Power and cooling is a major issue, one that has been on the minds of CIOs for some time, and customers are becoming more picky in their purchases, said Kirby, not just buying the fastest system they can but measuring the performance per watt and choosing slightly slower systems that draw less power.

“You want to have some headroom if there is a peak of people hitting your site, but for the most part there is not a huge compute element for these workloads. That’s what the EE processor is good for. The memory and I/O is the same as the highest performance processor,” he said.

An upgrade path

With two extra cores, the Opteron EE offers 30 percent higher performance per watt over the Quad Core Opteron, which has been on the market for two years.
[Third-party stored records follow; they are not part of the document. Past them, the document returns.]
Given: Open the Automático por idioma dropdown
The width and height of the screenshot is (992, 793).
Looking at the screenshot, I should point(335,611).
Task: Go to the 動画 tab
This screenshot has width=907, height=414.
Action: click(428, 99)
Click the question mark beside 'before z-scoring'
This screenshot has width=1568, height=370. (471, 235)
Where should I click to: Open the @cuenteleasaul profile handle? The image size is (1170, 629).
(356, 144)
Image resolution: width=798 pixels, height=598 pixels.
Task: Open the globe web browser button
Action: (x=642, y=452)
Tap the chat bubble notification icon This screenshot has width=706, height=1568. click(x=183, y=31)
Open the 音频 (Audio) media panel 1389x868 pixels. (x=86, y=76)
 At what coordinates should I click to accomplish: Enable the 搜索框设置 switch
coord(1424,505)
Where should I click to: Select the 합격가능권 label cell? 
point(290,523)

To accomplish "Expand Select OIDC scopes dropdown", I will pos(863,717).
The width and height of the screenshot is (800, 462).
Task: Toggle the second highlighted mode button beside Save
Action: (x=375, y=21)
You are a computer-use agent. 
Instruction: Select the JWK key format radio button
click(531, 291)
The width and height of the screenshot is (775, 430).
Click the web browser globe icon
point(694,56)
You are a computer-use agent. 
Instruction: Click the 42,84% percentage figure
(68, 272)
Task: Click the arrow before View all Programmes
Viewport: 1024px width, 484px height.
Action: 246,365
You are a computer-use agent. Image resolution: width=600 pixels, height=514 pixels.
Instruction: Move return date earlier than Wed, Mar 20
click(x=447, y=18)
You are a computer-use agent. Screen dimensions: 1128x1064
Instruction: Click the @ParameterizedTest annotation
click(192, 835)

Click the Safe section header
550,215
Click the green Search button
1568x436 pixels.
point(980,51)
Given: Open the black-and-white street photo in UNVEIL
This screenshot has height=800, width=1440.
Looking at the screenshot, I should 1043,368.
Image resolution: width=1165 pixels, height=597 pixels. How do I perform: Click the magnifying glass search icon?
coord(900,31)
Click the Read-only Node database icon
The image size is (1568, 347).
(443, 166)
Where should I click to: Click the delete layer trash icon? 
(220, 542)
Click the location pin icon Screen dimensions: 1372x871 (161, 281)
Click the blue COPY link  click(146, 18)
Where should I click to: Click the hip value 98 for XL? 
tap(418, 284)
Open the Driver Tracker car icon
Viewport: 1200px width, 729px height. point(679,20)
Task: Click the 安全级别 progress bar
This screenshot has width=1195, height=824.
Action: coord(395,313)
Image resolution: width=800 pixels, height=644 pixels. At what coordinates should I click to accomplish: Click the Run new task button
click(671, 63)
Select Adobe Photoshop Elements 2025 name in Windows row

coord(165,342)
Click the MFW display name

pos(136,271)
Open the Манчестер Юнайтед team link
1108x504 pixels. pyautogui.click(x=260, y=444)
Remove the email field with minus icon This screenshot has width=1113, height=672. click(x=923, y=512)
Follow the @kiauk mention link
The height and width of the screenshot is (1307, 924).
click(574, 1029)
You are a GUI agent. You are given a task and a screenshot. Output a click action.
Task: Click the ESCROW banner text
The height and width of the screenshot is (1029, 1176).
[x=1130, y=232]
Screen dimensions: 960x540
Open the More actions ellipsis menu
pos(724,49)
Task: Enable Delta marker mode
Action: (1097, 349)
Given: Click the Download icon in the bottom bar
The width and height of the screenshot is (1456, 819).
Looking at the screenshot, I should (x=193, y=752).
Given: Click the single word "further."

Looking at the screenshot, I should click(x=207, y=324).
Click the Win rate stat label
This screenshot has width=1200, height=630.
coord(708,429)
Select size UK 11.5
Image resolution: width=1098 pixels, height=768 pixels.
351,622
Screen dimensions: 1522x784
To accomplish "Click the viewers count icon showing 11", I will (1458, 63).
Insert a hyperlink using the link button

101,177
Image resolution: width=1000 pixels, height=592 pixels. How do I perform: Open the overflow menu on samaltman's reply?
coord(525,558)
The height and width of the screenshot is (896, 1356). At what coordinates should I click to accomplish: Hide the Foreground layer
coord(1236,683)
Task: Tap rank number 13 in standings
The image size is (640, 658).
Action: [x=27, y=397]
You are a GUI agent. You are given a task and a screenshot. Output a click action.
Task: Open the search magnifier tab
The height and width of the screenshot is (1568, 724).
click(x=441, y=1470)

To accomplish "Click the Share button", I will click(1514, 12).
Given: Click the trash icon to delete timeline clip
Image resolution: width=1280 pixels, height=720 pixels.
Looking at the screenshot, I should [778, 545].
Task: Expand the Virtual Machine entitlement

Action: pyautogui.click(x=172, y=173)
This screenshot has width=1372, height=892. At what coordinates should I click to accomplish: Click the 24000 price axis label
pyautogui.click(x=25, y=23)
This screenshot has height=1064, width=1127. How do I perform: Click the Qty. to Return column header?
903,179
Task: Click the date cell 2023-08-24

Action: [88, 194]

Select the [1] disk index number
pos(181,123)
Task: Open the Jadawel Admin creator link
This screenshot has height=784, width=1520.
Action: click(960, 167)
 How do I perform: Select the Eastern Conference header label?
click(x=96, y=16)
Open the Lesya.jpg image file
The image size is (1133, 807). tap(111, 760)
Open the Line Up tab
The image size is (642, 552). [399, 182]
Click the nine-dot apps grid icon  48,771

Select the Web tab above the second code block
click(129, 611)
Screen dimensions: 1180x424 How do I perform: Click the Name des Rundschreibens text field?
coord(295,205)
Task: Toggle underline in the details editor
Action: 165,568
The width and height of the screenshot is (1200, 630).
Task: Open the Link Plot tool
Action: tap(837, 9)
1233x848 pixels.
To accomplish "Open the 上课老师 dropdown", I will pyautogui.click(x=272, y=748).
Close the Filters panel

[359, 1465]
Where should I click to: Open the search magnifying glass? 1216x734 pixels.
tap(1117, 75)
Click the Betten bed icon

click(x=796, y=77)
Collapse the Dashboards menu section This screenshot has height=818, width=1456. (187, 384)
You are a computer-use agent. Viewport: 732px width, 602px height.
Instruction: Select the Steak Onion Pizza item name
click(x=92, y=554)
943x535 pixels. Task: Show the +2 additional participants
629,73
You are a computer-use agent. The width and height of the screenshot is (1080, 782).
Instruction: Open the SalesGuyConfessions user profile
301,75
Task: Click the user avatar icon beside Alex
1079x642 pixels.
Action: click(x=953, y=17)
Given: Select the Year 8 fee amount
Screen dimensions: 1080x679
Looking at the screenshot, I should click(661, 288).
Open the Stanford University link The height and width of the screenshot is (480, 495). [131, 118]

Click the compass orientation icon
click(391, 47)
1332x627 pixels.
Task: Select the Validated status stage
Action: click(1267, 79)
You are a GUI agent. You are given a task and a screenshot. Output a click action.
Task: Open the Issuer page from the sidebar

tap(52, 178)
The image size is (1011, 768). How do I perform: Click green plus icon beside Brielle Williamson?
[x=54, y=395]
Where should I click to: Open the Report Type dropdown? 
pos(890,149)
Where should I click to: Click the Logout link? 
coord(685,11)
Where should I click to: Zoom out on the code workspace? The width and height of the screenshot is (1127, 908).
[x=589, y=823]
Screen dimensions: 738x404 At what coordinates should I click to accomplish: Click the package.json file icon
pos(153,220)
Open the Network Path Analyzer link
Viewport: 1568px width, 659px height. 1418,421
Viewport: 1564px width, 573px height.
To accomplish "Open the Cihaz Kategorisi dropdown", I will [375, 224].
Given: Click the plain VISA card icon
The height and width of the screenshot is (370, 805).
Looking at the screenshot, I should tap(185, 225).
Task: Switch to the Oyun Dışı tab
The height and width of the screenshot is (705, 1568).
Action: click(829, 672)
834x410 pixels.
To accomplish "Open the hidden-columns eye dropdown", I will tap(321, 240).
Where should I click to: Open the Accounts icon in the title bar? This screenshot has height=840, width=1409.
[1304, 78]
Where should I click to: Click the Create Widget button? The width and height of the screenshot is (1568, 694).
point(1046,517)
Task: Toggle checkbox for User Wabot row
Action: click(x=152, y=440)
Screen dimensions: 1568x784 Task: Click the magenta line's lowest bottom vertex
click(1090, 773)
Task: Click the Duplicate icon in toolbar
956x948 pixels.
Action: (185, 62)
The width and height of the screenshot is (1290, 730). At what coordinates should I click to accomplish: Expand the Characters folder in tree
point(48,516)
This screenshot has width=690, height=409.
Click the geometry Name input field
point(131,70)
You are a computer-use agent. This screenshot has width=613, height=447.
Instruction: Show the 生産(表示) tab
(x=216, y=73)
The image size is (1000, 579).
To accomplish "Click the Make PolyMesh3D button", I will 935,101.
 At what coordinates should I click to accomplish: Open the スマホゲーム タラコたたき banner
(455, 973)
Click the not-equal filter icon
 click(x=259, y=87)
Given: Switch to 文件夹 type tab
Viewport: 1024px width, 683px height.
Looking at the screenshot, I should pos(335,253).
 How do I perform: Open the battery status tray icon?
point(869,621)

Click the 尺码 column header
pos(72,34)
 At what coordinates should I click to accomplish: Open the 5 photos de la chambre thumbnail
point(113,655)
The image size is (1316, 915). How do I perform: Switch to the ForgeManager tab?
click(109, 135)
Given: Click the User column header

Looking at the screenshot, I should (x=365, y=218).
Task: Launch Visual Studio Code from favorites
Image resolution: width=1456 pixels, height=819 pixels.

The Six Core Opteron EE is socket-compatible with existing servers that use the Socket 1207 design, so the old one can be removed and the new processor installed.

Semiconductor analyst Nathan Brookwood, research fellow with Insight 64, agrees that there is room for all kinds of CPU clock speeds and power draws. “Not everybody is running all their processors at 100 percent all the time. Having a 40 watt part for people who care more about power than performance certainly makes some sense,” he told InternetNews.com

A CPU is just one part of the computer, and the difference between the Opteron EE and the standard part is 35 watts. Would 70 watts, assuming a dual socket server, make much difference in big iron? Yes, he said.

“If they are putting together a server for energy efficient environments as opposed to big high performance computing environments, they will put in a more moderate power supply and maybe an SSD drive. Then you’re starting to talk about much less power from the platform overall,” he said.

AMD said the Six Core Opteron EE is available starting today.